Listed records
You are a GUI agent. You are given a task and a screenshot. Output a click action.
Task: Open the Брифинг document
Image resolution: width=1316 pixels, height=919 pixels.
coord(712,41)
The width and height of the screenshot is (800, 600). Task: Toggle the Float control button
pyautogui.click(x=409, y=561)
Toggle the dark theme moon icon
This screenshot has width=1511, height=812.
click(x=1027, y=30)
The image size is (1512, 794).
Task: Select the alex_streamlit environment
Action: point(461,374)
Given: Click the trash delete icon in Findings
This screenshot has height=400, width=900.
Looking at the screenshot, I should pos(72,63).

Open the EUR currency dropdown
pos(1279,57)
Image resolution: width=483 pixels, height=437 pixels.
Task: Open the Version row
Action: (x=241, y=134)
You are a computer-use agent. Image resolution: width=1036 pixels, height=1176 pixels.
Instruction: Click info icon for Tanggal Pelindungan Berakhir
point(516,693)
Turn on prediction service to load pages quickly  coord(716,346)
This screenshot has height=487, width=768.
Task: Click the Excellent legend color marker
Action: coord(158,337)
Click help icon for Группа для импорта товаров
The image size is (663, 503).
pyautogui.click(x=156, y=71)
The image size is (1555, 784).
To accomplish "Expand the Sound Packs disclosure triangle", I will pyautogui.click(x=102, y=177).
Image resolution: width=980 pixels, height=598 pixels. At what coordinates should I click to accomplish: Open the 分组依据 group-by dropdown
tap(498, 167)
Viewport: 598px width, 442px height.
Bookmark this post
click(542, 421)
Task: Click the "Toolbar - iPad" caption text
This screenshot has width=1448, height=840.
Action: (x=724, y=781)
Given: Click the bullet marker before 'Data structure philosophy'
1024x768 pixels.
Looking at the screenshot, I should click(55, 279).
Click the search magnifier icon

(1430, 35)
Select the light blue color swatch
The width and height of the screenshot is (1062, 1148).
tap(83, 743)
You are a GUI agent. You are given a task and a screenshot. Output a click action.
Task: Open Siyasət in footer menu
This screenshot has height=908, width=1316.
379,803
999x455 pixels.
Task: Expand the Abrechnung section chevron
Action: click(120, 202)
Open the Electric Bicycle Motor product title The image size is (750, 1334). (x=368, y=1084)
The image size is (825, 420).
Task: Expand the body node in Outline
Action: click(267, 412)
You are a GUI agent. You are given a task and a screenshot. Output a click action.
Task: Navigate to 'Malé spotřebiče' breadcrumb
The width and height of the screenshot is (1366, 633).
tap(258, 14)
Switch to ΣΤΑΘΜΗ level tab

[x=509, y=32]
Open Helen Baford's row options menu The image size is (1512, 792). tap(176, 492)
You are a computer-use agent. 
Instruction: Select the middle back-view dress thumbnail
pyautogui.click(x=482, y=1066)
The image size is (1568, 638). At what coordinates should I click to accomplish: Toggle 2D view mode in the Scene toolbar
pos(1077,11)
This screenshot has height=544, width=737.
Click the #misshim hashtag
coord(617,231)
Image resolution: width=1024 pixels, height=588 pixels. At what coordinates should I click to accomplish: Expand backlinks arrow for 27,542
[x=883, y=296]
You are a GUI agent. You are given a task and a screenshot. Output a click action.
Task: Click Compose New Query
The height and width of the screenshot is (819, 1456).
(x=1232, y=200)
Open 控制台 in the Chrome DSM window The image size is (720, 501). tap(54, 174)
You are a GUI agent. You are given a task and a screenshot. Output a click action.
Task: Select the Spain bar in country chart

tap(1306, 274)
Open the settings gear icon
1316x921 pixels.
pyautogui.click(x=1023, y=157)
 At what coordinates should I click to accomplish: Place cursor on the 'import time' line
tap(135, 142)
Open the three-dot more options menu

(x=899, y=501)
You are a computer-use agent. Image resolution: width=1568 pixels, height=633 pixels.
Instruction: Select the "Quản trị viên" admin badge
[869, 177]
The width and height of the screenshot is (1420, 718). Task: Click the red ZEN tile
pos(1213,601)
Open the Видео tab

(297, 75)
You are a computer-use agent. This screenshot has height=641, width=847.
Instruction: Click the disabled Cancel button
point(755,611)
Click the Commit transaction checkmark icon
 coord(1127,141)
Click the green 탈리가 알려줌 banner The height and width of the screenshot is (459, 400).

Goal
Count the lines in the items above that contain the string "marker", and report only that number.

Task output
2